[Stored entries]
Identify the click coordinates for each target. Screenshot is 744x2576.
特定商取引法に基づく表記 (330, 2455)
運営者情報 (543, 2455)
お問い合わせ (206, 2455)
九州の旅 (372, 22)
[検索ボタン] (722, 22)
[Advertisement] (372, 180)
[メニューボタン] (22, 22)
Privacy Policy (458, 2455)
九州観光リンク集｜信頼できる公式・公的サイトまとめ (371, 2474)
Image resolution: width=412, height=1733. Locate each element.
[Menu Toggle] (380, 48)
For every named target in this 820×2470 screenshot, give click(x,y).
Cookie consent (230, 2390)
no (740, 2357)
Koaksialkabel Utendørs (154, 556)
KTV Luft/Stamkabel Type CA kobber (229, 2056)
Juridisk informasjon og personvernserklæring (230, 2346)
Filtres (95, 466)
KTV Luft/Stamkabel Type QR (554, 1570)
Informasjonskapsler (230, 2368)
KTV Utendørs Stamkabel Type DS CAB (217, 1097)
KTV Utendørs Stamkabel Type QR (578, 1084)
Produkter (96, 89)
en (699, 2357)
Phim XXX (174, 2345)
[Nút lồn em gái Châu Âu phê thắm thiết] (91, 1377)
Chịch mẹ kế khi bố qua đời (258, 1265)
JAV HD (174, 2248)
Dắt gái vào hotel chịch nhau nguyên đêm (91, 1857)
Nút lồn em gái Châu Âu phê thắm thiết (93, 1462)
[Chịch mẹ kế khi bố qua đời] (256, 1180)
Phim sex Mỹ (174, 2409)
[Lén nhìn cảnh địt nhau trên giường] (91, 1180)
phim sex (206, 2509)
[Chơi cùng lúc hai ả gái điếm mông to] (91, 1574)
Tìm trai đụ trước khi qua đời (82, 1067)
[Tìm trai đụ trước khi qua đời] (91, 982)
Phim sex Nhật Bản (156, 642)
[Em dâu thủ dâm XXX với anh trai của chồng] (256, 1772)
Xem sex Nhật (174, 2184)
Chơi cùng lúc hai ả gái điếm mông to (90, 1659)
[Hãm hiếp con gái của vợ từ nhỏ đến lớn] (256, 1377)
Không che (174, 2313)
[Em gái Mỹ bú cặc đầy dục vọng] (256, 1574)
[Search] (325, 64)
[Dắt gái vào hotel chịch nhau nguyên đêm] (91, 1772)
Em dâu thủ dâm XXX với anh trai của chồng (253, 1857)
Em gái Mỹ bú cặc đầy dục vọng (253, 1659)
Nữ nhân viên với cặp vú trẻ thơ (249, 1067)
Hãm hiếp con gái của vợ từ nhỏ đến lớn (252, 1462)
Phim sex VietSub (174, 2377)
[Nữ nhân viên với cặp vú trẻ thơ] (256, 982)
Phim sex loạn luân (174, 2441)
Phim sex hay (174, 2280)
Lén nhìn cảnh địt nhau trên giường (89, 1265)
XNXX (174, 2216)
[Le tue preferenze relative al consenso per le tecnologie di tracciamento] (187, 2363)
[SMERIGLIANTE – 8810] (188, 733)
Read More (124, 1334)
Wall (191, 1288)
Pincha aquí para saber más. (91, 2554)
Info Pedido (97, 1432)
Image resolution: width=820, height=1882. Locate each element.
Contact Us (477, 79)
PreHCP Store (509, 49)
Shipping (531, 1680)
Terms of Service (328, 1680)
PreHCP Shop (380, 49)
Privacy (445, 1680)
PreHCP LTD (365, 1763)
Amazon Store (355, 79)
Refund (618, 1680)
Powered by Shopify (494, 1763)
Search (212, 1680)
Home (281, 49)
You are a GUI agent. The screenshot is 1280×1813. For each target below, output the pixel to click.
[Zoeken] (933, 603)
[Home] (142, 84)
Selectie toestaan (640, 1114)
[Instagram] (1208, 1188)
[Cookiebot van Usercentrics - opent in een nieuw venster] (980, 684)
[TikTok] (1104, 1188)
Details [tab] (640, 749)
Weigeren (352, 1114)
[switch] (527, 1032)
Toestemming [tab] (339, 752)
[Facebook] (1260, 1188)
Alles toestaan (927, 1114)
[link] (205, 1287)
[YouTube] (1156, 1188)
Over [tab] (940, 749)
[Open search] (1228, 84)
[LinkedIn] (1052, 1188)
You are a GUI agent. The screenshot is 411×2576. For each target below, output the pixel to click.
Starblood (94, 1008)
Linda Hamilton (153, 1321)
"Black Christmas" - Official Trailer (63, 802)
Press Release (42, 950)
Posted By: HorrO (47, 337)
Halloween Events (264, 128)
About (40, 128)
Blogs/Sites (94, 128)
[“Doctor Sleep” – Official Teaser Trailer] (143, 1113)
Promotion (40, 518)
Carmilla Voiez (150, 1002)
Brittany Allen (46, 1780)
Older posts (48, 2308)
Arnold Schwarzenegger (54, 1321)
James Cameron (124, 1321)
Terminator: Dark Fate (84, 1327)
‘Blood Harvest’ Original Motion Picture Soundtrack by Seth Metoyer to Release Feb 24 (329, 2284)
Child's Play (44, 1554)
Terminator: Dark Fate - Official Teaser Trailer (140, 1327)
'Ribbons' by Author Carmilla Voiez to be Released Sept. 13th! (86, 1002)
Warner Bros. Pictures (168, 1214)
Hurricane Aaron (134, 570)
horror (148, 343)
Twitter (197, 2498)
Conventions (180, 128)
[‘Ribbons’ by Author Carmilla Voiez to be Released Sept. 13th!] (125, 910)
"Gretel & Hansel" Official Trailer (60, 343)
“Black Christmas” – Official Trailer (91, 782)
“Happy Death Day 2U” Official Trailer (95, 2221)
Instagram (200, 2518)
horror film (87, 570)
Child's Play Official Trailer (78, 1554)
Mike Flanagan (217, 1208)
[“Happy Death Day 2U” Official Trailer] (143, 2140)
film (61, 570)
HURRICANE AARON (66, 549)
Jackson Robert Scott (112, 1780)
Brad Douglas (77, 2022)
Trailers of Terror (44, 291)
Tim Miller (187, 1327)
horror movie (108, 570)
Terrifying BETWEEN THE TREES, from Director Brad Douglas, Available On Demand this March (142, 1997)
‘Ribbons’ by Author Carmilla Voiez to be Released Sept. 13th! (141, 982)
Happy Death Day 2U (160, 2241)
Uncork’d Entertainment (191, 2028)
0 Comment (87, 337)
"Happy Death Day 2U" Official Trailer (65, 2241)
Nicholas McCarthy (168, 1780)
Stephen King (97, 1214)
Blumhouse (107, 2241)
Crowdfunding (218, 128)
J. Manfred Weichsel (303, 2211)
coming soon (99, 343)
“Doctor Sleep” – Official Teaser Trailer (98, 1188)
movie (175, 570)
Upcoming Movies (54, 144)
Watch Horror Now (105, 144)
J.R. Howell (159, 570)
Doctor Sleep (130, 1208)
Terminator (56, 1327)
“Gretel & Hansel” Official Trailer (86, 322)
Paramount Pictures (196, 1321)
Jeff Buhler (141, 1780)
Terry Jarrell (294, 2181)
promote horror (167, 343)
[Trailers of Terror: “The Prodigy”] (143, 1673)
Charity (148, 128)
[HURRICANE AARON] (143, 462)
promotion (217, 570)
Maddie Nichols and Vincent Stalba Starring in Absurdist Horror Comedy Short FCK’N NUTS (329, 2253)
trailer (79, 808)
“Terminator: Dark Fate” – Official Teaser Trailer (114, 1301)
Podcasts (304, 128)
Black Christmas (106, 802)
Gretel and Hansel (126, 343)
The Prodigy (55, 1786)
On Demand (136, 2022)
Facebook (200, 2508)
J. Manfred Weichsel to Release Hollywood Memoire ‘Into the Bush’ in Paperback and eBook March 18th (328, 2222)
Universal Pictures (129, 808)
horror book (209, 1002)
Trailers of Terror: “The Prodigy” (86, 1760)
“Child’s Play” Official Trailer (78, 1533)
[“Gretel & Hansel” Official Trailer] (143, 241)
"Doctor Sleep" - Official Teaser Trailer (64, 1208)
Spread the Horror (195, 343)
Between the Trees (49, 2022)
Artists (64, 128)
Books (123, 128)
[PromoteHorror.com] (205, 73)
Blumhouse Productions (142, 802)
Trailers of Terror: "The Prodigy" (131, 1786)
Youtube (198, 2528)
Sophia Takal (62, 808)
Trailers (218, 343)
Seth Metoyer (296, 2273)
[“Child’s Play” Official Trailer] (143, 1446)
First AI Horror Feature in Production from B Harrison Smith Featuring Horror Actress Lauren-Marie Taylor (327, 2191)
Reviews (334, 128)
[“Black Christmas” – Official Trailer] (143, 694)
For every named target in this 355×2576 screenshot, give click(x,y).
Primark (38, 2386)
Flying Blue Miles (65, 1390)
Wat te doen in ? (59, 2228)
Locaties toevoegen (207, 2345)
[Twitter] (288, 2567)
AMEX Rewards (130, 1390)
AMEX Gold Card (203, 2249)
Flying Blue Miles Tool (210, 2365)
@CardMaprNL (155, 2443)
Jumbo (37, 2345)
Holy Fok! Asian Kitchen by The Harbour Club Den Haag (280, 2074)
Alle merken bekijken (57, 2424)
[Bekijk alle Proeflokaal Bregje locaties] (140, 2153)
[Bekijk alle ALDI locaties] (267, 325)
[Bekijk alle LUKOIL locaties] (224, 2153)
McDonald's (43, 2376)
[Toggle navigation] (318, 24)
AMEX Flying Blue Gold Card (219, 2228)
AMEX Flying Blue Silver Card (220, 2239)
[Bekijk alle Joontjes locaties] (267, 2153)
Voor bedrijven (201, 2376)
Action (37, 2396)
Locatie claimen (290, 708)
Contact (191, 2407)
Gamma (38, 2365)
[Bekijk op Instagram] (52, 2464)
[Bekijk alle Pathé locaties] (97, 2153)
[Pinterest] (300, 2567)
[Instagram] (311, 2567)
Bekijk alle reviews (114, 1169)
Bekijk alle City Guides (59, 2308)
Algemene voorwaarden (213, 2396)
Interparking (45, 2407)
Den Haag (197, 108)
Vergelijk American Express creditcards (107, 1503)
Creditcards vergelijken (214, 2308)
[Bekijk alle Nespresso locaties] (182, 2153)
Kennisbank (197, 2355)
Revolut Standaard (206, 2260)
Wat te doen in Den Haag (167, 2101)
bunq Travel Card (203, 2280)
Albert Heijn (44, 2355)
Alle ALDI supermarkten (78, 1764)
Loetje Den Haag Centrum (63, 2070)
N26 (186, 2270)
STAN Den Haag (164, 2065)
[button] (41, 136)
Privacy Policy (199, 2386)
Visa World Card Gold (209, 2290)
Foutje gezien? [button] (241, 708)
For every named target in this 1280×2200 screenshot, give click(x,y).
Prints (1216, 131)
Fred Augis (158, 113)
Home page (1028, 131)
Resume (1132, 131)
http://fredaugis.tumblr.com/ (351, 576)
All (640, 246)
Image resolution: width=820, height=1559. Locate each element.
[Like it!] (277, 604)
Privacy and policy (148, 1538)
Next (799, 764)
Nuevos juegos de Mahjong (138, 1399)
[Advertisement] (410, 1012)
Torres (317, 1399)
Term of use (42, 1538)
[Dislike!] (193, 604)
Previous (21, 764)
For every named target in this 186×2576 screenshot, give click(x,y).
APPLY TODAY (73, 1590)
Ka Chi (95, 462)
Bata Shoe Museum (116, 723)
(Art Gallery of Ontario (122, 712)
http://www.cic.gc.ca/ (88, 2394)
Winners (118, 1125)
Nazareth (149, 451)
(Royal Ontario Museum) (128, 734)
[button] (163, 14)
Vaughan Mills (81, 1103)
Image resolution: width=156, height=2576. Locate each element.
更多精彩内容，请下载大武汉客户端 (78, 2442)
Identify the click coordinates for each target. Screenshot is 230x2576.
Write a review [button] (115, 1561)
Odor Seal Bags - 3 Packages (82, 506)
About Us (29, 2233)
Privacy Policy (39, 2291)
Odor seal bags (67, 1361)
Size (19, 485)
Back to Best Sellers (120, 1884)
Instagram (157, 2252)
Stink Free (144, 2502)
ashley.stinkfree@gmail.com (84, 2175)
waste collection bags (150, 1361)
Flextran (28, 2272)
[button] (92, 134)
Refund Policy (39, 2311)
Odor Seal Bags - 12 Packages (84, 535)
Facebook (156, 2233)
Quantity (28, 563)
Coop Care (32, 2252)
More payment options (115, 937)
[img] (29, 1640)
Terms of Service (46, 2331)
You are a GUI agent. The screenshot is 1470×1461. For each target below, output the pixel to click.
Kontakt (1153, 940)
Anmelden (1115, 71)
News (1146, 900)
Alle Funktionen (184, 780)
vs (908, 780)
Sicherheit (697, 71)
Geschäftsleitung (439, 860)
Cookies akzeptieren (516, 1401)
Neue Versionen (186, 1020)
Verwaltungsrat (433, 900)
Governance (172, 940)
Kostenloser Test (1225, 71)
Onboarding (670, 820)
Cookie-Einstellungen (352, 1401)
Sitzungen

* PROBLEM STATEMENT
Above are the records; repeat exactly the lines from the one holding "Algemene voorwaarden (213, 2396)" down to the one holding "Privacy Policy (199, 2386)", end lines included.

* EXERCISE ANSWER
Algemene voorwaarden (213, 2396)
Interparking (45, 2407)
Den Haag (197, 108)
Vergelijk American Express creditcards (107, 1503)
Creditcards vergelijken (214, 2308)
[Bekijk alle Nespresso locaties] (182, 2153)
Kennisbank (197, 2355)
Revolut Standaard (206, 2260)
Wat te doen in Den Haag (167, 2101)
bunq Travel Card (203, 2280)
Albert Heijn (44, 2355)
Alle ALDI supermarkten (78, 1764)
Loetje Den Haag Centrum (63, 2070)
N26 (186, 2270)
STAN Den Haag (164, 2065)
[button] (41, 136)
Privacy Policy (199, 2386)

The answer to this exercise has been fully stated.